Published Date: 26.10.2010
The Police Ombudsman has recommended disciplinary action against a number of police officers after an investigation identified failings which provided a prisoner with the opportunity to take his own life while in police custody. However, Mr Al Hutchinson found no evidence that police had subjected the prisoner to any form of harassment or inappropriate behaviour during his time in custody.
John Brady (40) was found, by his solicitor, hanged in a consultation room at Strand Road Police Station in (London)Derry shortly before 5pm on 3 October 2009. He had used his shoelaces, which had been tied to a window opening mechanism.
Mr Brady had been arrested in Strabane the previous evening following a report that he had been involved in an assault and had made threats to kill. At the time of his arrest he was on weekend home leave as part of a pre-release process from Maghaberry Prison.
Speaking after briefing the family on the findings of his investigation, Mr Hutchinson said: "The death of anyone is a tragic event. It is even more so when someone takes their own life while in the custody and care of the police. The grief of the family needs to be respected. In situations such as these it is essential that the circumstances of the death should be closely examined."
Mr Hutchinson said that a 12 month investigation by his Office had found that "several failings in the management and design of the custody suite at Strand Road were contributing factors in providing Mr Brady with the opportunity to self harm."
While acknowledging that officers within the station's custody suite would have had no indication that Mr Brady was at risk of self-harm, and that they had conducted the associated necessary checks, he said that they had repeatedly breached guidelines designed to minimise risk to prisoners, police and others in the custody suite.
"Mr Brady was left alone and unsupervised in the consultation room on a total of nine occasions, for periods of up to 33 minutes at a time.

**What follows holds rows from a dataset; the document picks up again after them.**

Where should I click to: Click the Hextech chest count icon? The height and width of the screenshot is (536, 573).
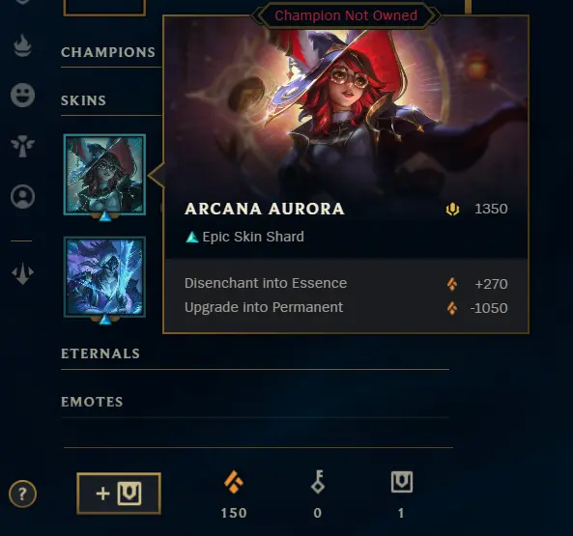[x=402, y=482]
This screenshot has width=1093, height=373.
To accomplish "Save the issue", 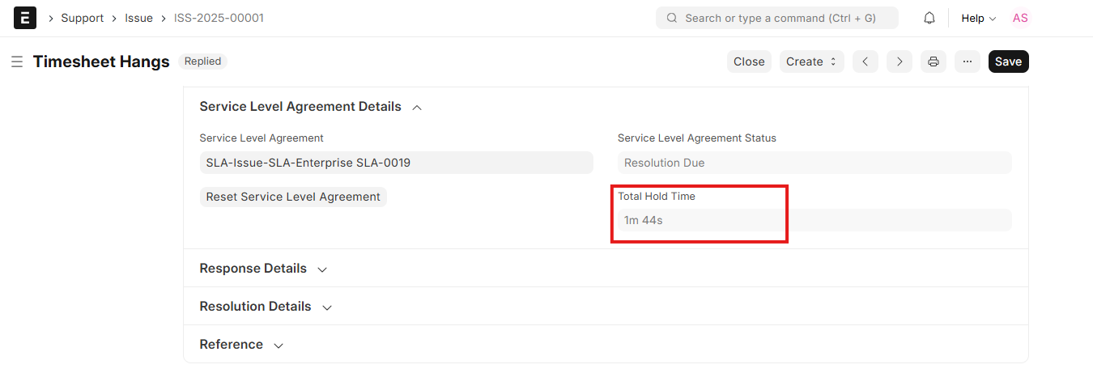I will (1008, 61).
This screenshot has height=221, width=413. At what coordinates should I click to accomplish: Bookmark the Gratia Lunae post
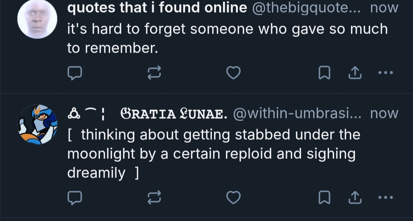(x=324, y=197)
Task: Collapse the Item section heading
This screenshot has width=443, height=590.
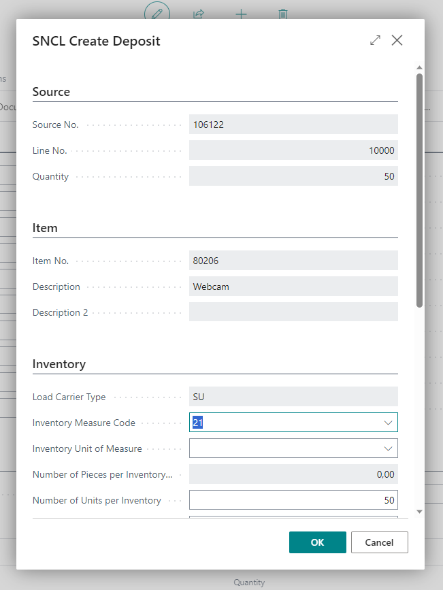Action: point(45,228)
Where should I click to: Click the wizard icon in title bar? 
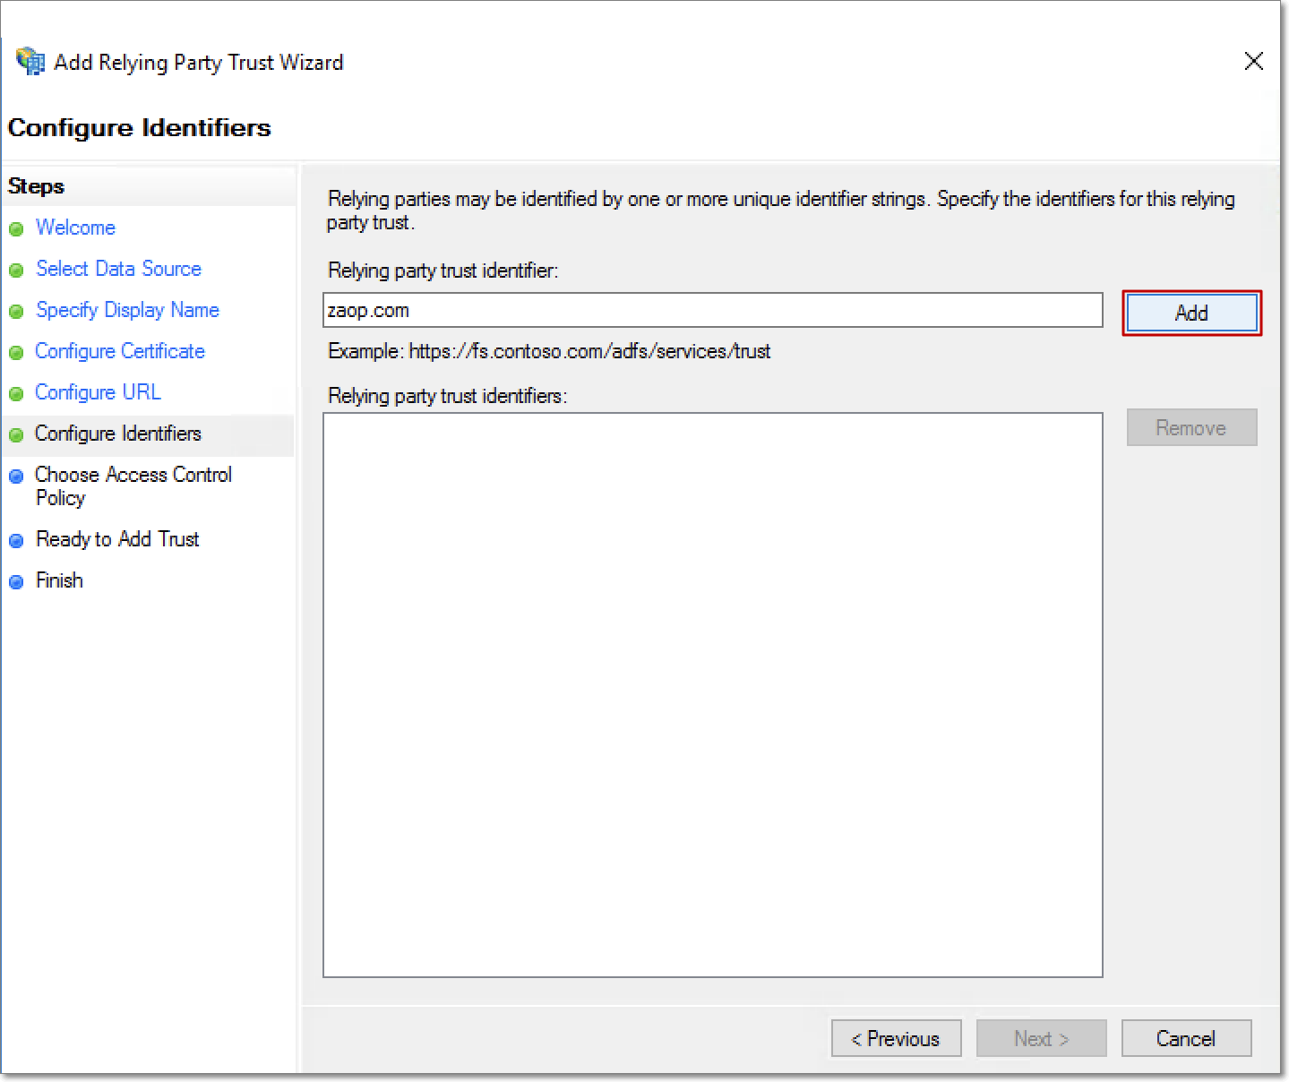coord(30,62)
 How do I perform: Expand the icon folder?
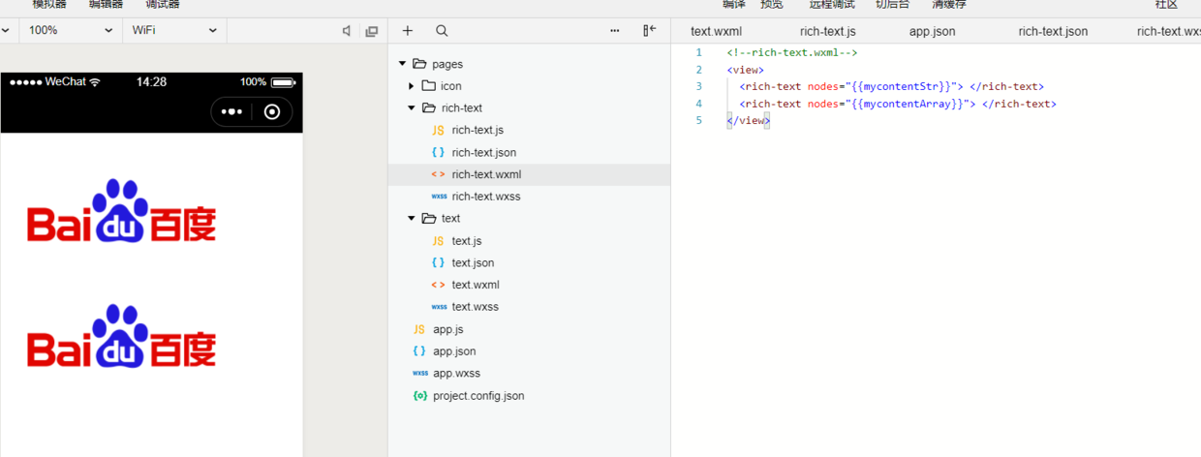pyautogui.click(x=412, y=86)
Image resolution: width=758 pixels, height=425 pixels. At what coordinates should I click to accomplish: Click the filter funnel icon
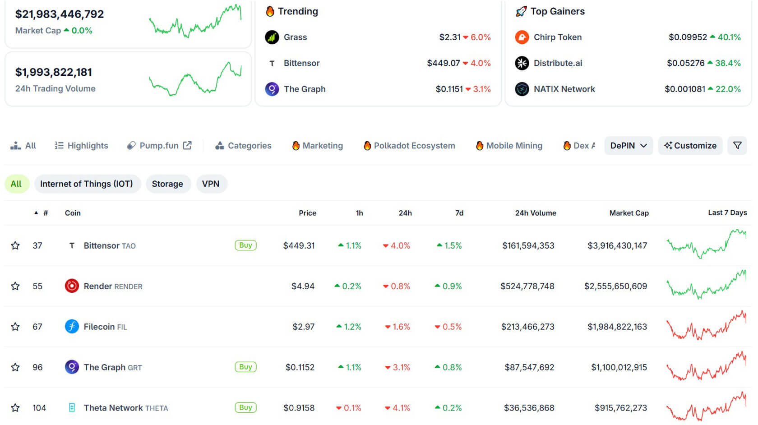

"It is totally unacceptable that any prisoner should have been left unsupervised for such significant periods of time, particularly while in possession of shoelaces in a room with a viable ligature point," said Mr Hutchinson.
As part of their investigation, Police Ombudsman Investigators obtained all relevant police documentation and analysed all CCTV footage and audio recordings made in the Strand Road custody suite during Mr Brady's period of detention.

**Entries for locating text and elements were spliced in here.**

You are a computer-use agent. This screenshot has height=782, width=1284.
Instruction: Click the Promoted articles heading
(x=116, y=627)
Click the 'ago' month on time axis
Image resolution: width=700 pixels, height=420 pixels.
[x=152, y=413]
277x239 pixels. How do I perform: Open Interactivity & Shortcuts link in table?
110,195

Although there were no cameras in the consultation room in which Mr Brady died, a CCTV camera provided uninterrupted coverage of the only door into the room. Footage from this camera shows that no one entered or exited the consultation room during the 33 minute period that he was alone in the room prior to being found by his solicitor.

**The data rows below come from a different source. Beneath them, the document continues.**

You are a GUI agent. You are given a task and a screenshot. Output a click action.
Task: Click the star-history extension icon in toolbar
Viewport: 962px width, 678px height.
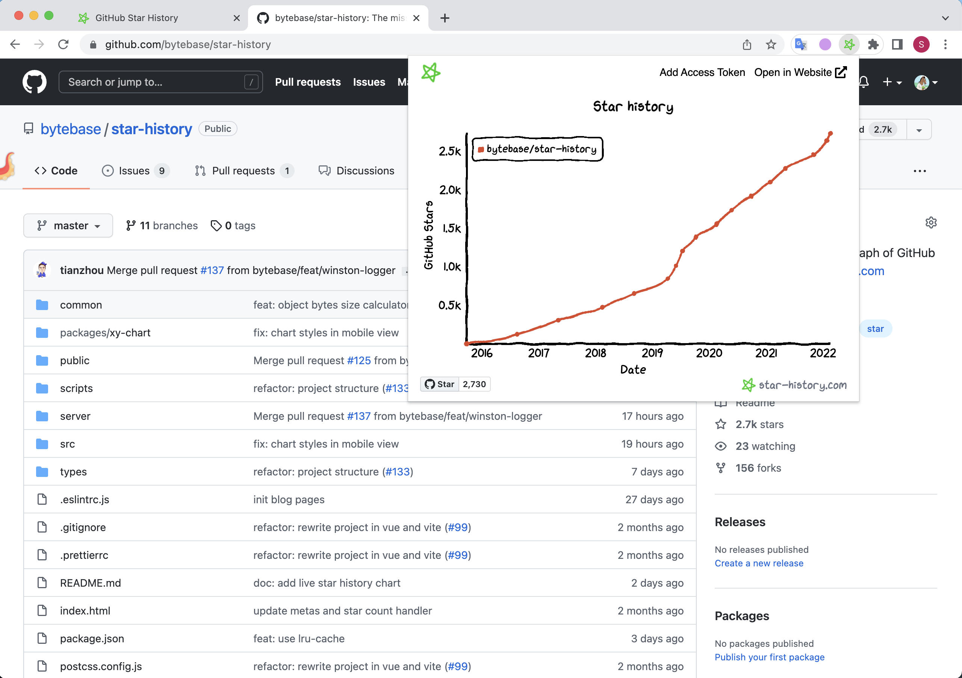(x=848, y=43)
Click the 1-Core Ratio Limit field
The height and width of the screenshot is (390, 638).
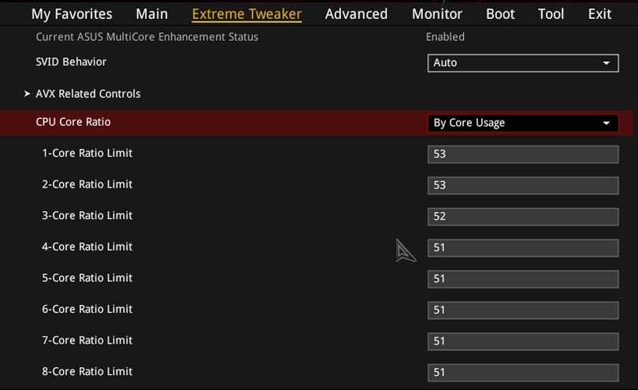coord(523,154)
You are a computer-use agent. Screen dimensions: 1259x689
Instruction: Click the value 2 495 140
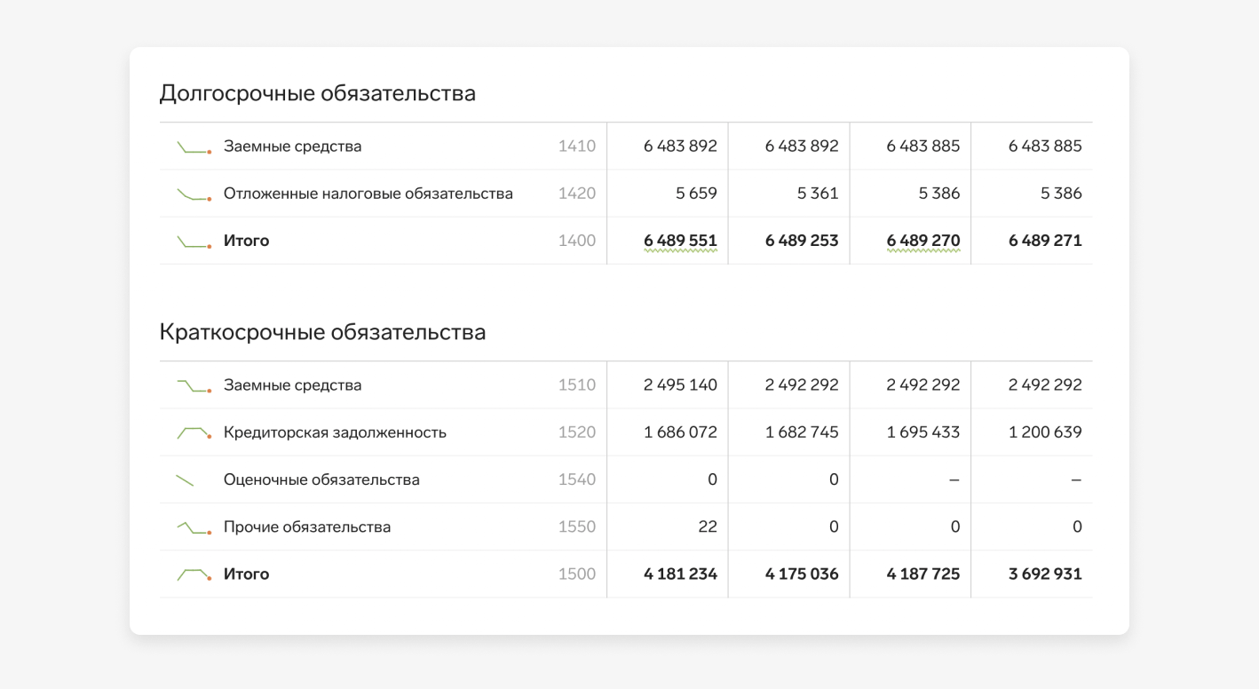pyautogui.click(x=680, y=385)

Investigators established that there was no other way into or out of the room, even via the ceiling. The void above the room's suspended ceiling was found to be completely enclosed.
They found no evidence that any police officer, other than uniformed custody office staff and officers involved in his arrest, transportation and interview, had contact with Mr Brady during his time in custody.
Anyone who had had contact with Mr Brady following his arrest was interviewed by Police Ombudsman investigators, and the relevant aspects of their accounts verified through comparison with CCTV footage.
Mr Hutchinson also revealed that the first aid treatment administered to Mr Brady was not in accordance with police training. An officer used cardio-pulmonary resuscitation techniques in an attempt to revive him, but did not additionally make use of a defibrillator and oxygen supply, as recommended in training. A medical expert concluded, however, that the additional use of the defibrillator and oxygen supply would not have revived Mr Brady.
Mr Hutchinson also pointed out that the officers should have been aware from police guidance that prisoners may be particularly vulnerable when they know that they are to face criminal charges. Mr Brady had been told during the final consultation with his solicitor that he was going to be charged.
The Police Ombudsman added that an officer's indication to Mr Brady, shortly after he was admitted to custody, that he would be taken to court, "had the potential to affect his emotional state, given that he was looking forward to release from a long prison sentence".
However, on the basis of the information police had available to them at that time there were sufficient grounds for his arrest and detention.
The Police Ombudsman also criticised "a generally lax attitude" towards the management of the custody suite. Failings included inaccurate record keeping relating to night time checks on detainees and inadequate communication between officers during shift handovers.
Mr Hutchinson said: "These failings were highlighted to the PSNI at an early stage, along with recommendations for steps to be taken to help prevent a reoccurrence."
The Police Ombudsman added that he had decided "in the public interest" to report on his findings regarding police interaction with Mr Brady, in advance of an inquest into his death.